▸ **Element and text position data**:
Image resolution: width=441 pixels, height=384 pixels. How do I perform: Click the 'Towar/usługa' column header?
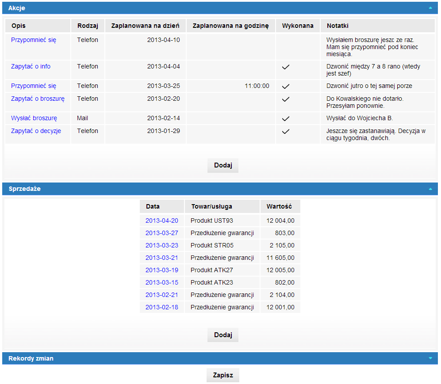tap(211, 206)
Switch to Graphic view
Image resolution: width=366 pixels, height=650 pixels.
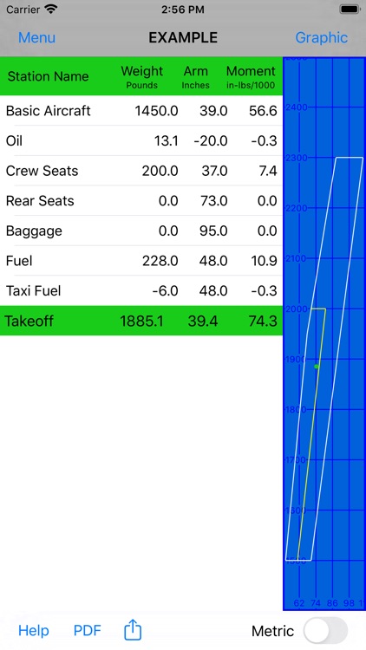tap(321, 38)
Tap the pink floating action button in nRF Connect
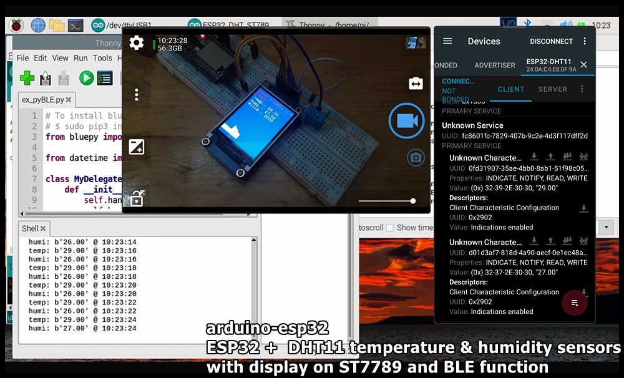This screenshot has height=378, width=624. [x=574, y=303]
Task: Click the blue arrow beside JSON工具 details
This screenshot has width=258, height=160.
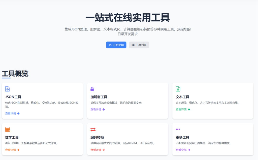Action: tap(18, 113)
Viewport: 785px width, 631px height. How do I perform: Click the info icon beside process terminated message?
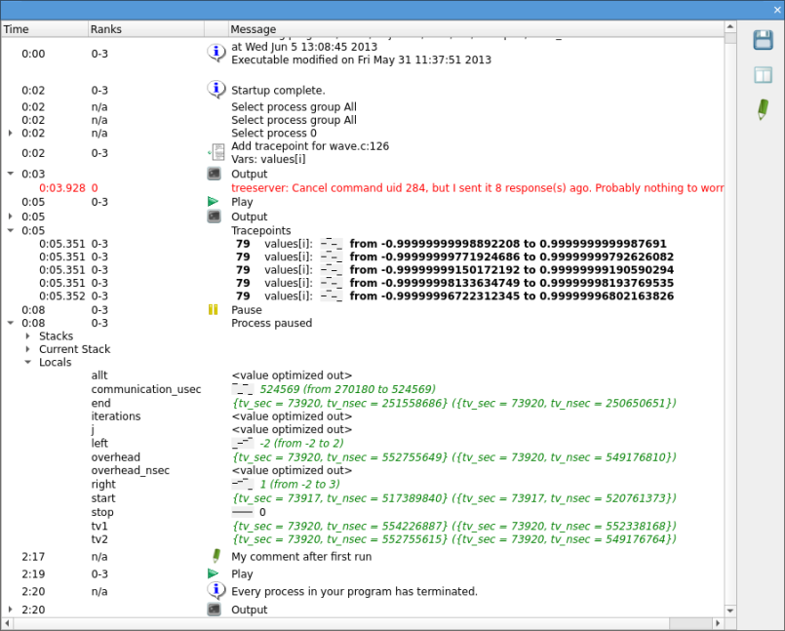click(x=216, y=590)

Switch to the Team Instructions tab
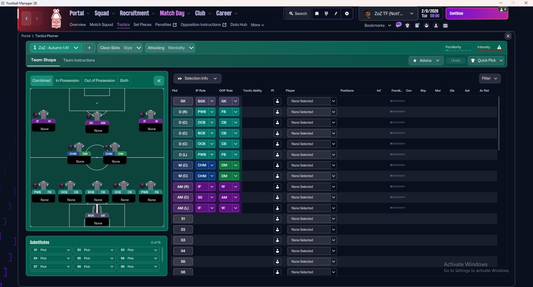tap(79, 60)
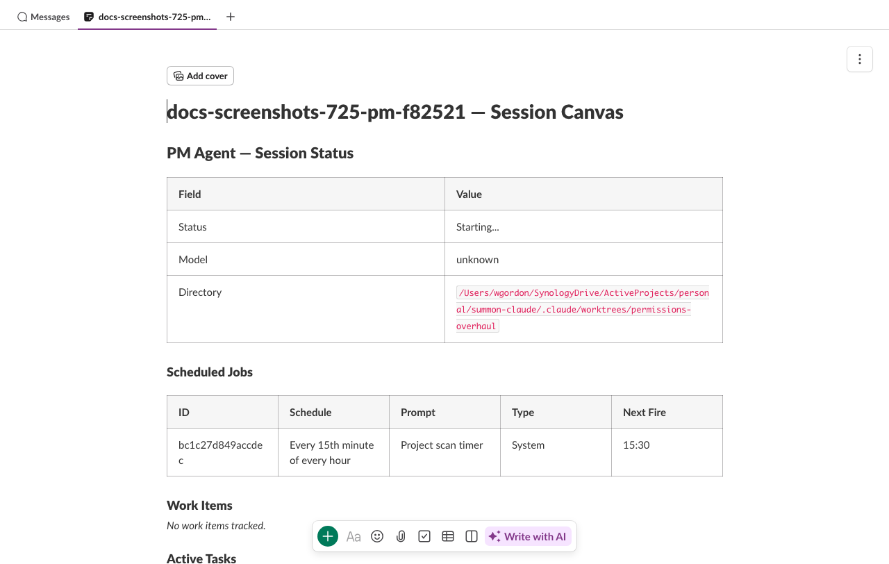Open the emoji picker in the toolbar
Viewport: 889px width, 564px height.
pos(377,536)
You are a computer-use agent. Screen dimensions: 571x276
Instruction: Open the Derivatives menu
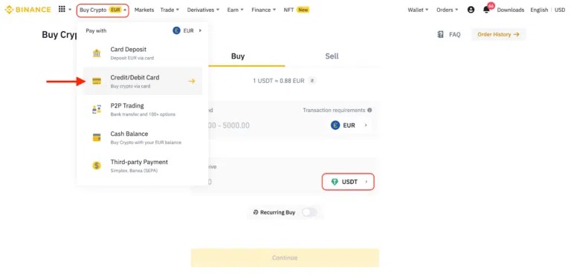(x=203, y=10)
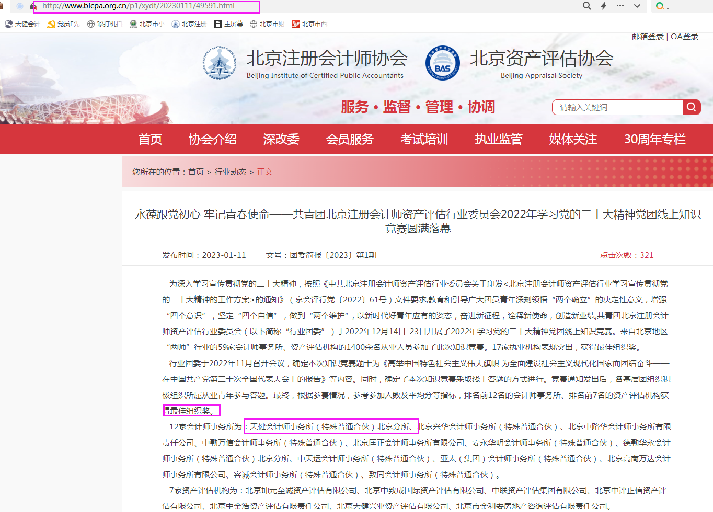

▸ **To be done**: Which lines in the records above contain the string "Image", with case counting? Report each of those lines in full.

▸ **Answer to the problem**:
Image resolution: width=441 pixels, height=384 pixels. How do I perform: Click the 'Towar/usługa' column header?
Image resolution: width=366 pixels, height=650 pixels.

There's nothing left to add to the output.